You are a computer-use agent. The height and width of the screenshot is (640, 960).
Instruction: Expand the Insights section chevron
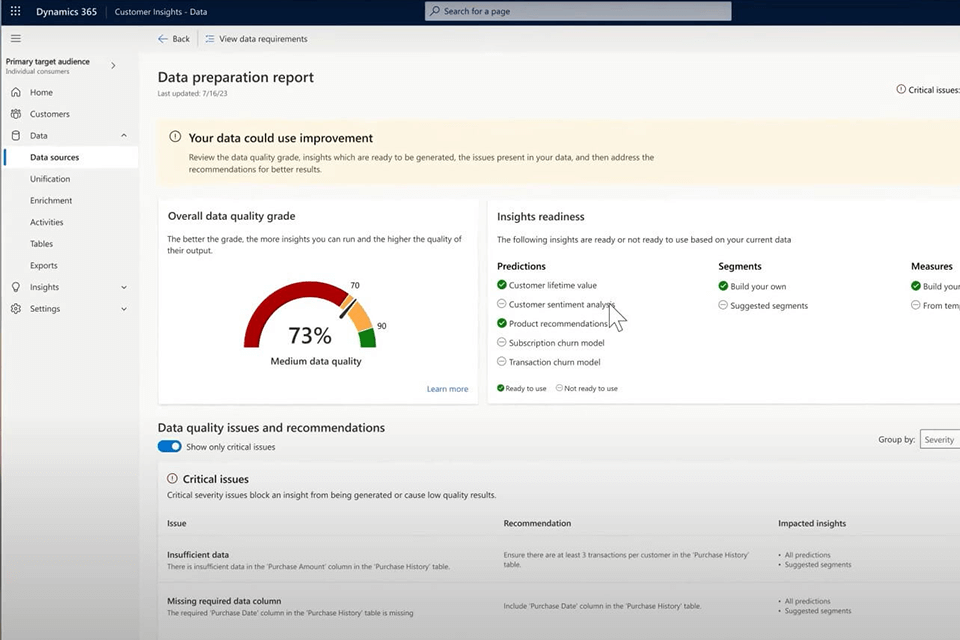124,288
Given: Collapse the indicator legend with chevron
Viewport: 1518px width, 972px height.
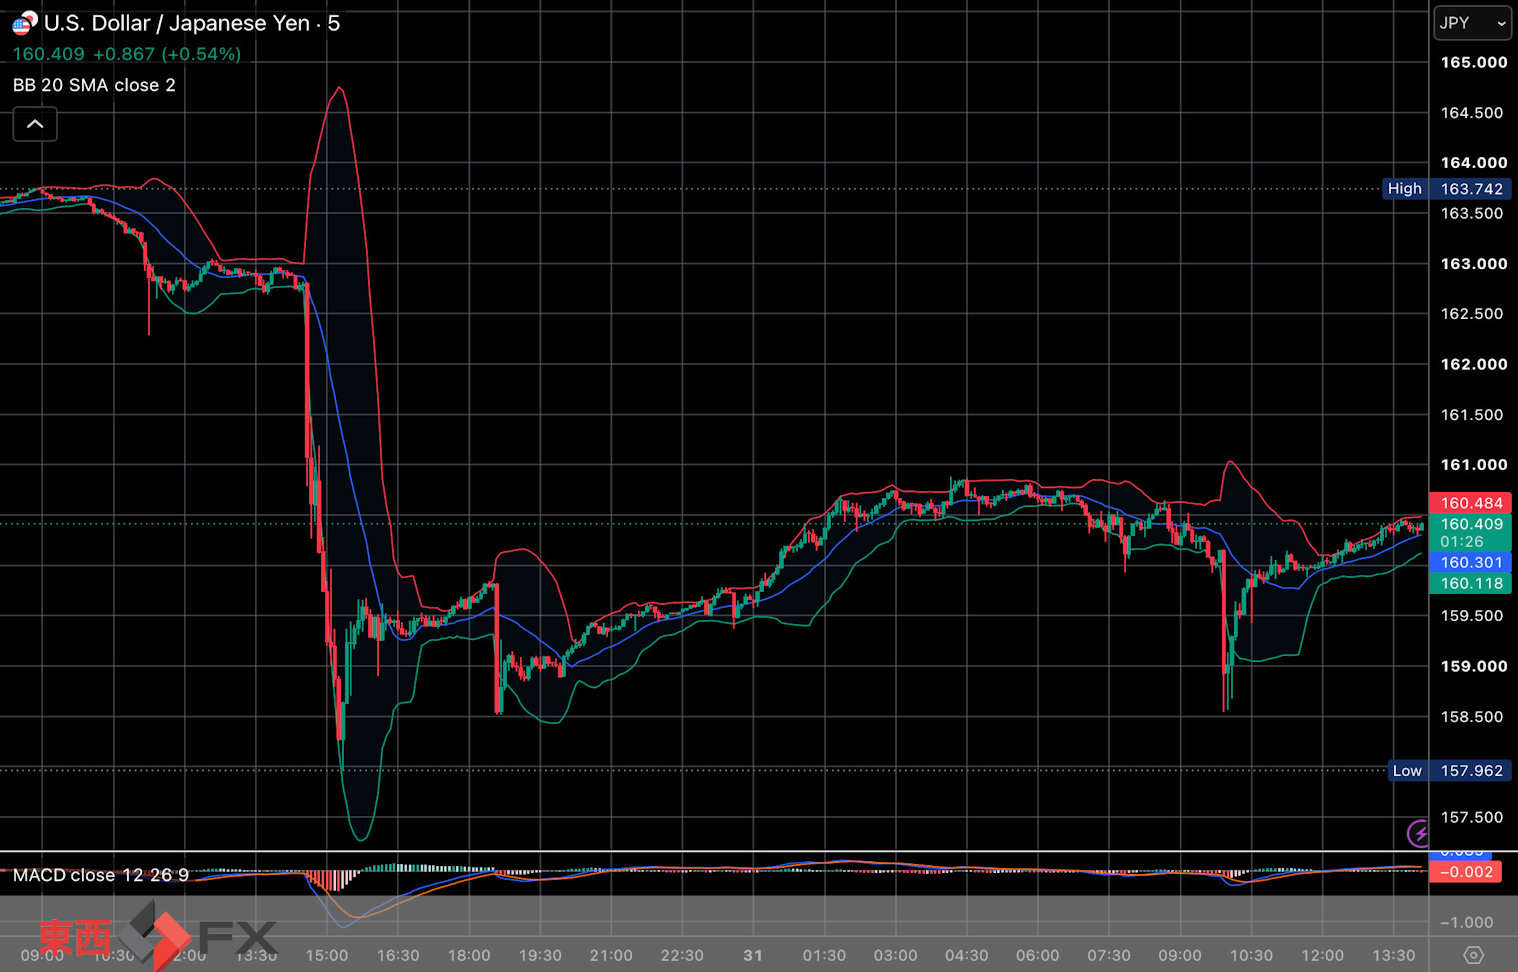Looking at the screenshot, I should point(35,124).
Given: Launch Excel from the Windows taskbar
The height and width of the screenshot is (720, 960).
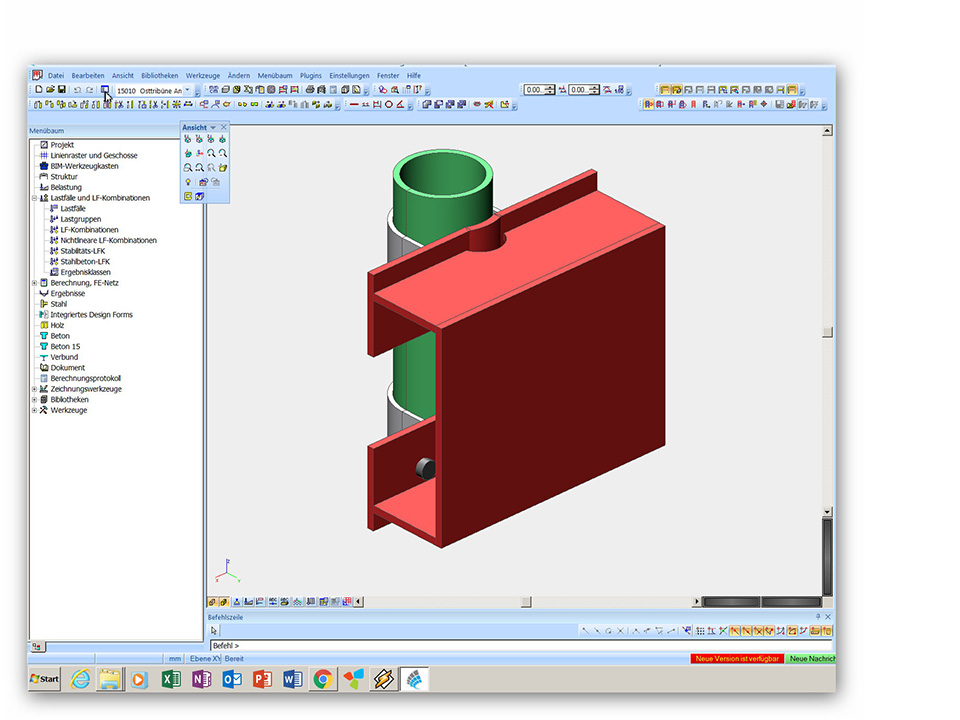Looking at the screenshot, I should (171, 679).
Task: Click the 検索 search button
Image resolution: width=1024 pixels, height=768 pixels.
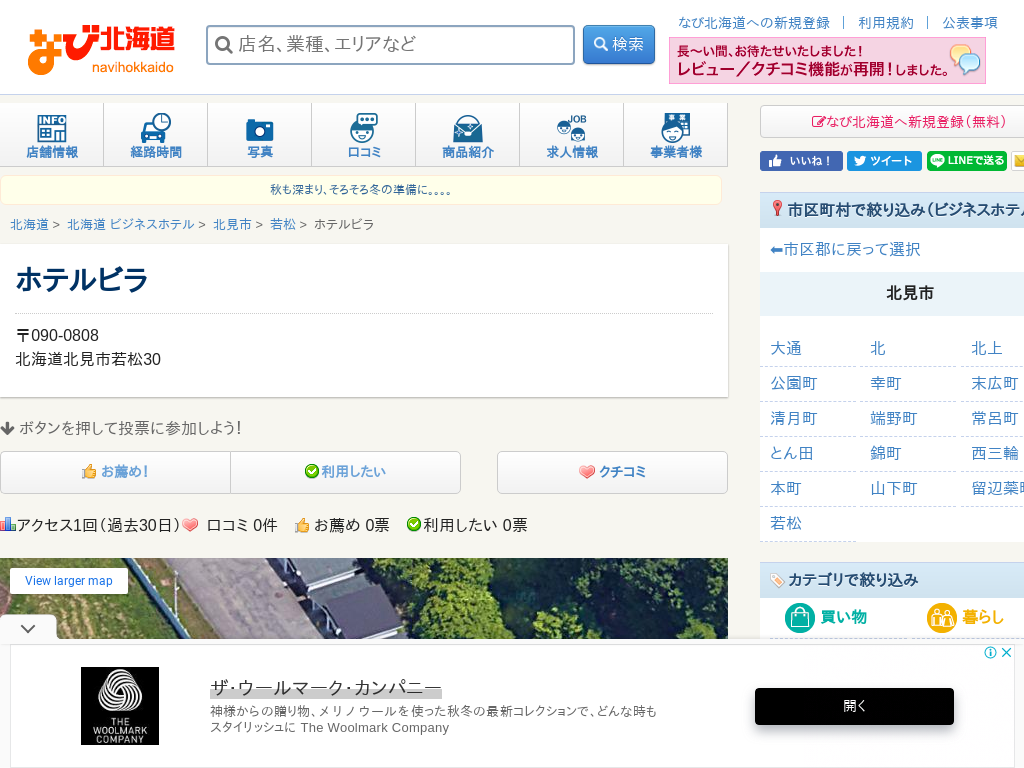Action: tap(618, 45)
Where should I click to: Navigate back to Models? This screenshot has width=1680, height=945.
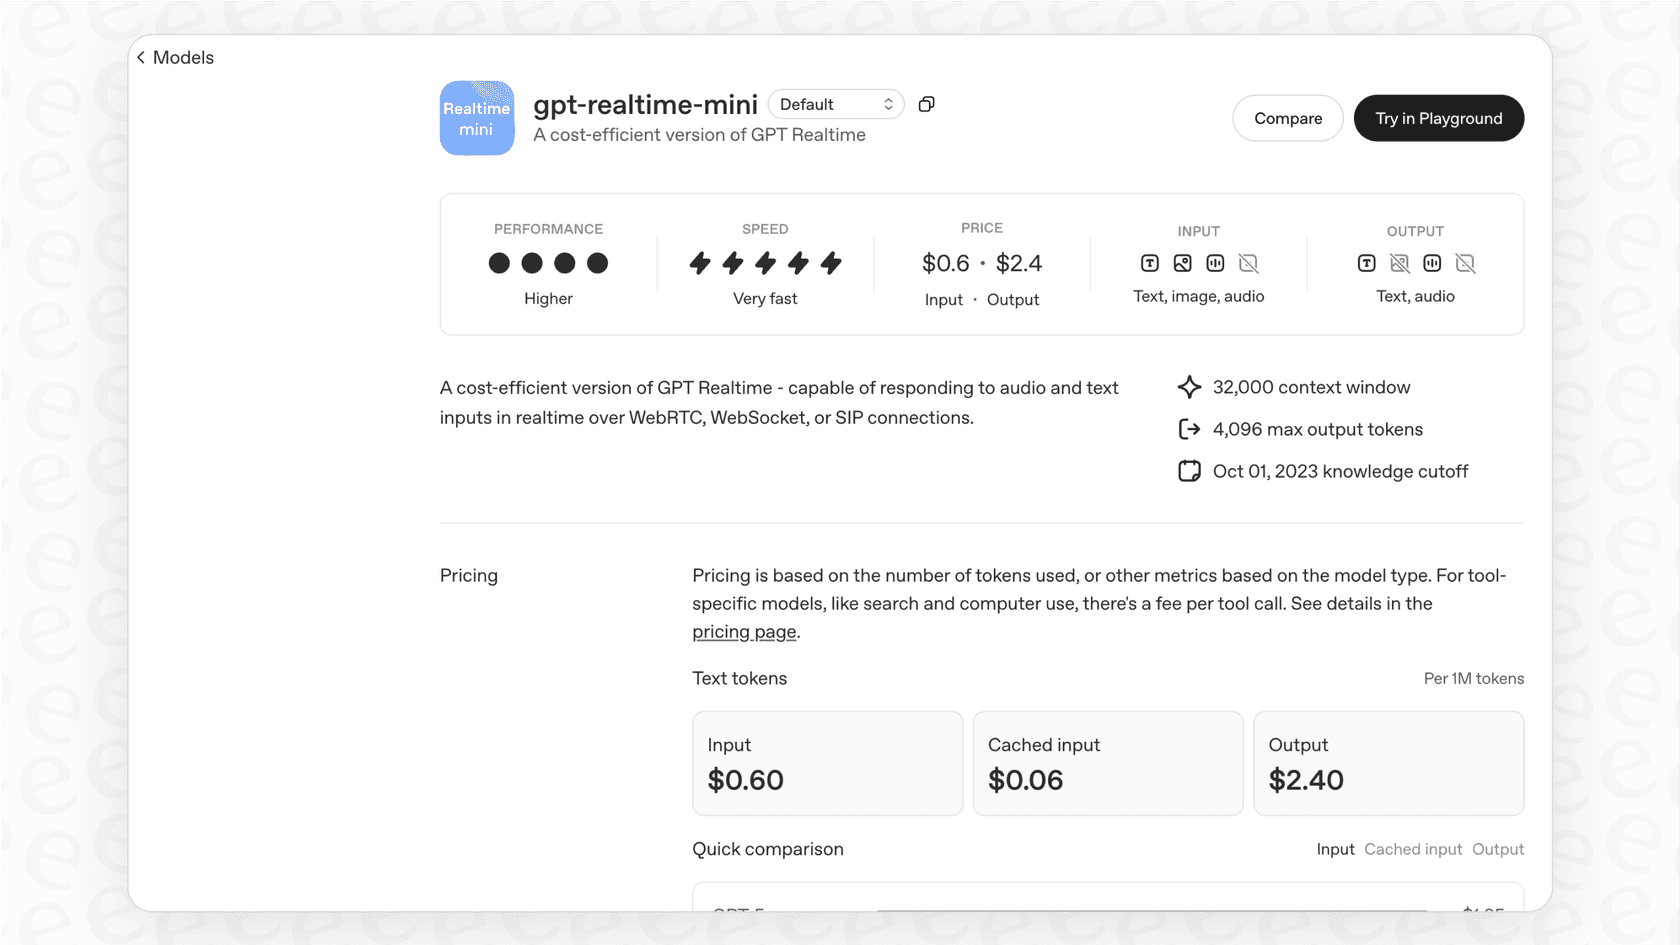coord(176,57)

—————

Task objective
Please turn the entries above into a numbered list with one line per item. Drop any blank lines and leave out the pictures.

Exercise output
1. You are a computer-use agent. The height and width of the screenshot is (640, 960).
2. Instruction: Expand the Insights section chevron
3. 124,288
4. Given: Collapse the indicator legend with chevron
5. Viewport: 1518px width, 972px height.
6. Looking at the screenshot, I should point(35,124).
7. Given: Launch Excel from the Windows taskbar
8. The height and width of the screenshot is (720, 960).
9. Looking at the screenshot, I should (171, 679).
10. Task: Click the 検索 search button
11. Image resolution: width=1024 pixels, height=768 pixels.
12. Action: tap(618, 45)
13. Where should I click to: Navigate back to Models? This screenshot has width=1680, height=945.
14. coord(176,57)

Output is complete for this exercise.